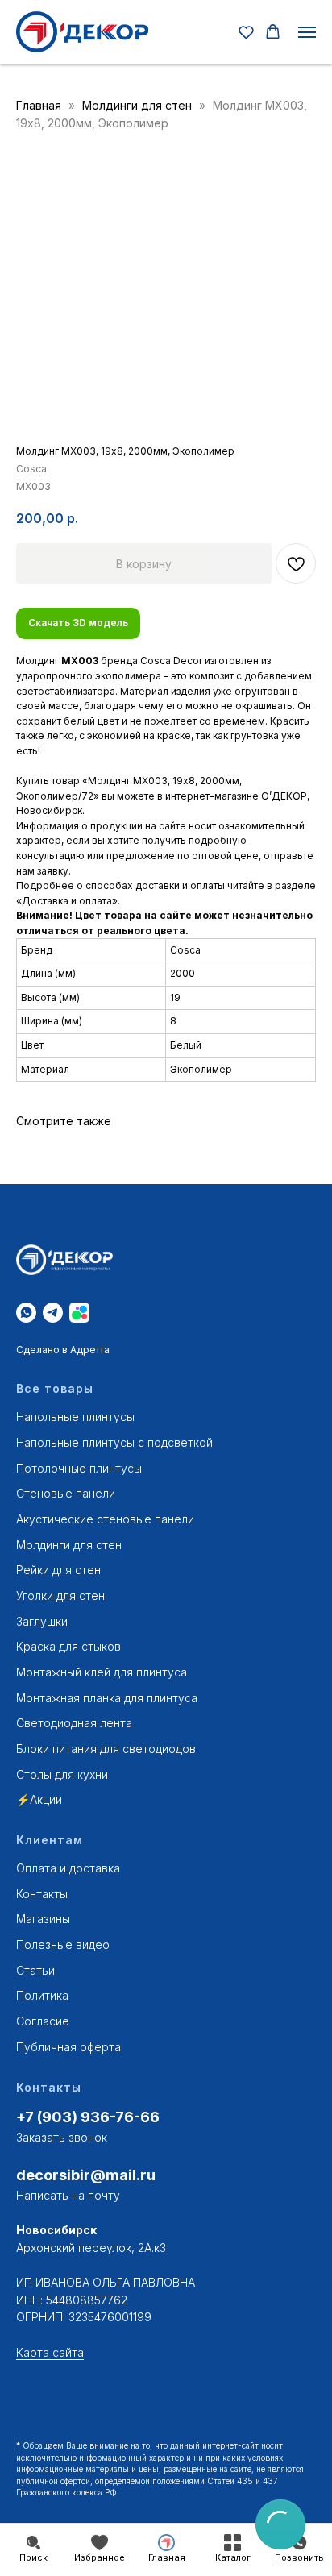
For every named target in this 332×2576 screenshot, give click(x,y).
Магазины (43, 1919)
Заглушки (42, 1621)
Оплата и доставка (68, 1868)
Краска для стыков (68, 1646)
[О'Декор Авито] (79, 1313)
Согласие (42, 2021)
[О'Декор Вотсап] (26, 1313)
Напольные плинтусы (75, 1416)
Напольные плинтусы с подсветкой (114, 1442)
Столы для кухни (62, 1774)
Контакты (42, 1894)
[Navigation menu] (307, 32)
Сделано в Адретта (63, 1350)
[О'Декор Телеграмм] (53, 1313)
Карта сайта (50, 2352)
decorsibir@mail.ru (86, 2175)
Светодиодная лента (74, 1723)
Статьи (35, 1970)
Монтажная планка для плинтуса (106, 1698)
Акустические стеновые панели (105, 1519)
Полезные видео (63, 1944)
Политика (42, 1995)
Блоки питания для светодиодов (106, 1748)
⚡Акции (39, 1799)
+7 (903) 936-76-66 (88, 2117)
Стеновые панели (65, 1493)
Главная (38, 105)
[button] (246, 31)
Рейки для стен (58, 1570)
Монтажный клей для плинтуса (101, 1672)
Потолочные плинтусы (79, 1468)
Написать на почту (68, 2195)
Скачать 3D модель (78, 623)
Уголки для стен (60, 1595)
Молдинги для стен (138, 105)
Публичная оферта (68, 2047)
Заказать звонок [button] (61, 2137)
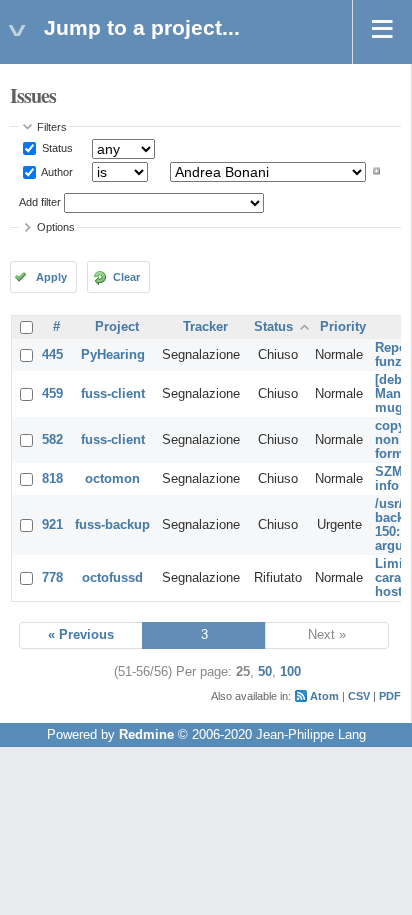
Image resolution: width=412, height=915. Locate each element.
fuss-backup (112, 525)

**What you are asked to do:** Look through the data above for the word "плинтуса". Report each line where it occurs.

**Answer to the problem:**
Монтажная планка для плинтуса (106, 1698)
Монтажный клей для плинтуса (101, 1672)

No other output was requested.